Charles Prefore of Screen Rant lauded the miniseries' artwork, dark tone, and depiction of cults, writing, "this is possibly one of the greatest Batman stories of all time and deserves to remember as such".

==In other media==
- Along with The Dark Knight Returns, "Batman: Knightfall", and "Batman: No Man's Land", Batman: The Cult miniseries served as an influence for Christopher Nolan's 2012 film The Dark Knight Rises. Instead of Deacon Blackfire, Bane and the League of Shadows come to Gotham and use the sewers as a hideout, with the same agenda of destroying the city for its corruption. They begin by hiring homeless people to do various work in furnishing a section of the sewer and Batman's experiences in "the pit" is similar to what he experiences in Blackfire's lair in the sewer. After being captured by Bane's men, Bruce Wayne spends the next few months inside the underground prison and begins hearing legends of Bane's early life from other inmates, and the scene where Bruce hallucinates Ra's al Ghul's return is similar to Blackfire's confrontation with Batman during his imprisonment. In both scenes, Ra's al Ghul and Blackfire express their disappointments in Bruce/Batman for failing to save Gotham.
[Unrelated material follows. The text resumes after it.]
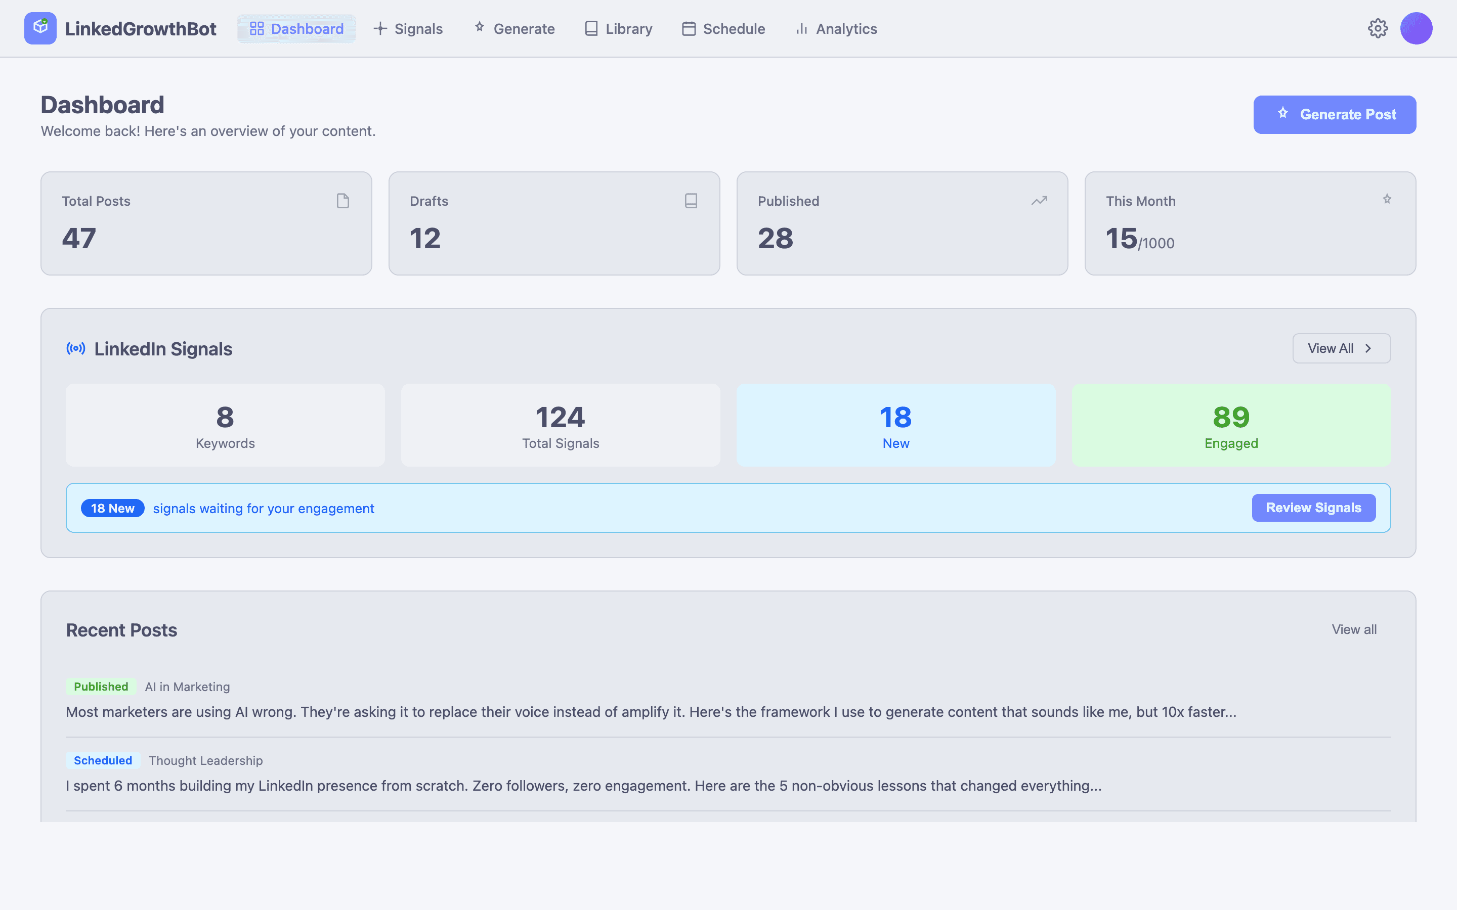The image size is (1457, 910).
Task: Open the settings gear
Action: [1378, 28]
Due to Batman's absence, Bane takes control of Gotham by destroying the bridges and using debris to barricade the tunnels to trap the citizens inside and, similar to Blackfire's actions, Bane encourages the citizens to overthrow the wealthy, leading to violence in the streets.
- Deacon Blackfire and his cult make their debut in adapted media in Batman: Arkham Knight, voiced by Marc Worden. Blackfire is the villain behind the "Lamb to the Slaughter" side quest. He tries to sacrifice Jack Ryder for investigating Blackfire's cult. Batman fights the cultists to get to Ryder. After the cultists are defeated, Batman disables the electrical generators powering the sacrificial cage, defeats Blackfire, and frees Ryder.